An investigation is underway after firefighters found human remains when responding to a call of a house that went up in flames in Lytle as crews responded around 4:00 a.m. last Thursday, April 8, 2021 in the 15400 block of Old Frio City Road just outside Lytle towards LaCoste.
An investigation is underway after an elderly man couldn’t escape his burning home, flames reportedly could be seen for miles and miles. Lytle Fire Department responded along with Bexar County Fire to the call which came in shortly before 4:00 a.m. that morning. Firefighters found the house was fully engulfed in flames when they got there. The roof of the one bedroom cabin collapsed while the fire spread to a shed and a car nearby.
The house was completely engulfed, and the damage was so severe, it was considered a total loss..
A mother and her daughter were taken by EMS to University Hospital to be checked out. Unfortunately an elderly family member Glen Noel, 84 was “unaccounted for,” and according to family friends they believe he perished inside. Investigators did find human remains at the scene and are trying to identify the body. The Bexar County Medical Examiner’s Office will make the determination.
When firefighters arrived at the home Thursday morning, they found the home totally engulfed in flames and Noel’s car out front.
The cause of the fire is not unknown at this time, but an investigation is underway by Bexar County Fire Department..
Friends, coworkers considered Glenn like family
Many will remember Glen Noel for his friendly and compassionate way. Just a few months ago he spent hours in the cold, day after day filling propane bottles during the crazy February winter storm that left many without power for days. He stayed until 11 pm some nights filling propane bottles to help as many people as he could from all over South Texas. The cars lined up for blocks awaiting their turn for propane.

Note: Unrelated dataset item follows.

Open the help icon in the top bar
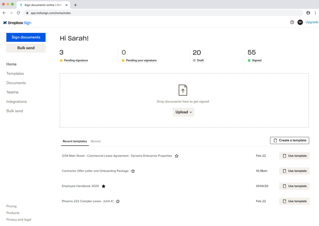This screenshot has height=226, width=319. (292, 22)
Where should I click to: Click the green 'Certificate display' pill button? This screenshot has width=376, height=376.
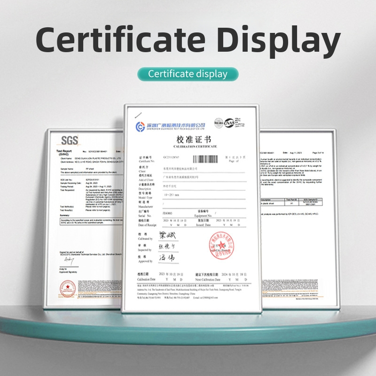(x=188, y=74)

“Glenn was a good guy, as good as they come, and smart as a whip!”, said Bob Roberts, Jr. “Glenn retired in Lytle from Kelly Field where he was an aeronautical engineer. After his retirement he came to the feed store (Lytle Feed/ Lytle Propane) every morning, as it was a great place to hang out and visit with people. After a couple of years dad finally gave him a key, and he showed up every day around 4-5 a.m, started the coffee pot, read the newspaper and caught up on the world news. Finally one day when we were short of employees so dad hired him and he has been working for us about since, about 25 years now. Glenn was in his 80s but worked hard and still came in every day. We adapted the facilities, and bought a lawn mower from him to drive back and forth to the end of the block to access our other buildings, and built a special ramp to the dock so he could drive it up there to get to things. He was a hard worker and enjoyed what he did. He always took care of those he loved, a very caring and giving person. He lived in a one bedroom cabin, a simple man. It is a shame he died this way. We will miss him greatly”, said Bob Jr. “We knew it had to be him in the house. His car was out front, he wasn’t answering his cell phone, and he wasn’t at work. It was so sad, so frustrating.”
Friends and colleagues of Patriot Gas (formerly Lytle Propane) said during an interview that the victim was a veteran who proudly served our country as well as the community of Lytle and the surrounding areas. Bob Roberts Sr., Debby Maingot, and Amanda Schneider worked with the victim who they considered “family” and will miss him greatly as many others will too.
“Glen was just an outstanding gentleman that was as loyal as he could be,” Bob Roberts said.
“He is one of the most generous, loyal, helpful people I have ever met,” Amanda Schneider added. “He will be missed very much.”
Officials have not released the victim’s name. But friends believe it to be Glen Noel.
“He is not just someone who works here,” Schneider said. “He is our family.”
They said Noel served in Vietnam, where he worked on spacecraft engines.
“He is 84 years old, and he was here until 11 p.m. filling bottles for people so they wouldn’t be cold,” Debby Maingot said about his work ethic. “I would say we all have questions. We all wonder what happened. How was it that he didn’t get out of the house?”
They will deeply miss Noel. “You cherish the moments you have with people,” Schneider added. “You tell the people you love them (that) you love them. You never know when it is going to be the last time.”
Investigators reportedly will be using all kinds of technology, including potentially drones, to help determine a cause.